Ever since I was able to speak, my parents instilled in me the mantra of “Only speak when spoken to” – a trait that works well when you’re like four, but not so much when you’re a working journalist having to deal with people every day.
I, Kauthar Gool, am sad to report that despite having more than a year’s worth of experience in writing and journalism, I still have not broken out of my shell. This is a big problem, not only for me, but for shy kids and young adults everywhere!
Below I’ve listed the top five things that go through our minds at any given time. Let’s just say it’s really hard living life as an introvert!
1. We don’t like people
Maybe that sounds a little harsh. What I mean is we often don’t like talking to people and generally like keeping social interactions as quick as possible, unless we really feel comfortable and relaxed around the person we’re chatting to.
2. We are generally very awkward and clumsy
For me, even walking from my desk to rest-room can be a challenging and awkward experience. I go through an entire multiple choice quiz in my head while performing this basic human task, thinking, should I:
A.) Smile at my colleagues as I walk past?
B.) Pretend to be texting on my phone?
C.) Glare at people and occasionally look down when they start glaring back
Sadly, I often choose option C, which makes me come across as stuck-up and unfriendly and doesn’t give people a chance to get to know me for the gentle person I really am. This is often the case with shy people, we seem rude, when we’re really just scared of getting judged by others.
3. We hate being excluded
Now this may seem like a contradiction to the above mentioned traits introverts tend to exhibit, but imagine you’re sitting at your desk at school or work and all you can hear around you are chatters about fantastic weekend plans you haven’t been included in – it hurts to not get invited to places with colleagues and to be side-lined without people even getting to know you first.
4. We have a small circle of friends – great friends
After narrowing down the weirdoes that are willing to spend time with our eccentric selves, we manage to find a group of people (mainly extroverts) that love us and accept us just as we are. I call them extroverts that adopt us as their pet projects.
5. We’re actually awesome people
Introverts are often the coolest people around, but simply have trouble expressing themselves. We like rock music and pizza and high-waisted jeans just like everyone else. We may not like talking much at first, but when we get started, boy oh boy, will we chatter your ears off! Sadly, we’ll hardly ever make the first move, but please try to understand that we are quite normal and just a little reluctant to put ourselves out there.
If you’re an introvert like me, I’ve got a few tips for you to kept you kick that shell to the curb and show the world just how wonderful you are.
Try and speak to a few new people every day.
I don’t just mean the regular ‘hi’and ‘bye’. Ask them how their weekend was or even compliment them on their outfits – people will appreciate your trying to making a connection and see you as a more open individual.

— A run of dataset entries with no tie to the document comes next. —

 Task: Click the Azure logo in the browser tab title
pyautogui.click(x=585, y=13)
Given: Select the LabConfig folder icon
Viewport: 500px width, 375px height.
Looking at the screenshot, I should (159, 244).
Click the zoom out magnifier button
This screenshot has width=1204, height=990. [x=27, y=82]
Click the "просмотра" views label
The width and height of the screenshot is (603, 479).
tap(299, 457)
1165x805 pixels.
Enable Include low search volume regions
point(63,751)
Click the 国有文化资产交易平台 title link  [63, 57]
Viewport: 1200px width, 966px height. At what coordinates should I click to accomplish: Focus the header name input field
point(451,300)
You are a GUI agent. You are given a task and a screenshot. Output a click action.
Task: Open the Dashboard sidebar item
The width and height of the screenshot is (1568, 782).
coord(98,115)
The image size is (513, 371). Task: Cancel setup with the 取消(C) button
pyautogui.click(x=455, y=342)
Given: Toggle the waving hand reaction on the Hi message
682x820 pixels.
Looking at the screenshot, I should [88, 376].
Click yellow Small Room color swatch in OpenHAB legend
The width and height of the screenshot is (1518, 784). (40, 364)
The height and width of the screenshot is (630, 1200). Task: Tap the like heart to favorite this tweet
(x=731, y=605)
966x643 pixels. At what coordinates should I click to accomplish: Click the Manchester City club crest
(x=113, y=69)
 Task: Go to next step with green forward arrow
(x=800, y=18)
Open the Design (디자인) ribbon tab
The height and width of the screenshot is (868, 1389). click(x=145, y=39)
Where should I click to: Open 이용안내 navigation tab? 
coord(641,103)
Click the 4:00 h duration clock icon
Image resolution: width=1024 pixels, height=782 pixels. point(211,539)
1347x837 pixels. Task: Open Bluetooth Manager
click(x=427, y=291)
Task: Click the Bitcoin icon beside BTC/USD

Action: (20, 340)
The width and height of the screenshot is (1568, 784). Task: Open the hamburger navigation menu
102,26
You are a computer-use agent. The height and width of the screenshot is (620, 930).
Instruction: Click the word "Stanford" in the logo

Don’t be afraid to be silly
Laugh when others laugh and don’t be afraid to include yourself in group conversations – if you have an opinion, share it. Not everyone is going to like you, but they’ll appreciate your courage to express your views.
Make eye contact and smile
It sounds so simple, doesn’t it? But we introverts shudder at the idea of too much human contact. I’ve found that simply smiling and emitting positivity when communicating with people can make a huge difference in how they perceive you.
If you’re an eater, eat. If you’re a writer, write. I’ve found that telling people I’m shy really helps. When you put yourself out there, people tend to respect your bravery instead of using your weaknesses to try and bring you down.
Obviously there’s no magic wand. As you can see, I know the theory, but it’s not always easy to apply it. But that doesn’t mean we shouldn’t try! Who knows? We may make some life-long friends through simply trying to connect with people – if they reject us, move on with love and positivity knowing that at least we took the first steps in trying to improve our interpersonal skills and relationship with others.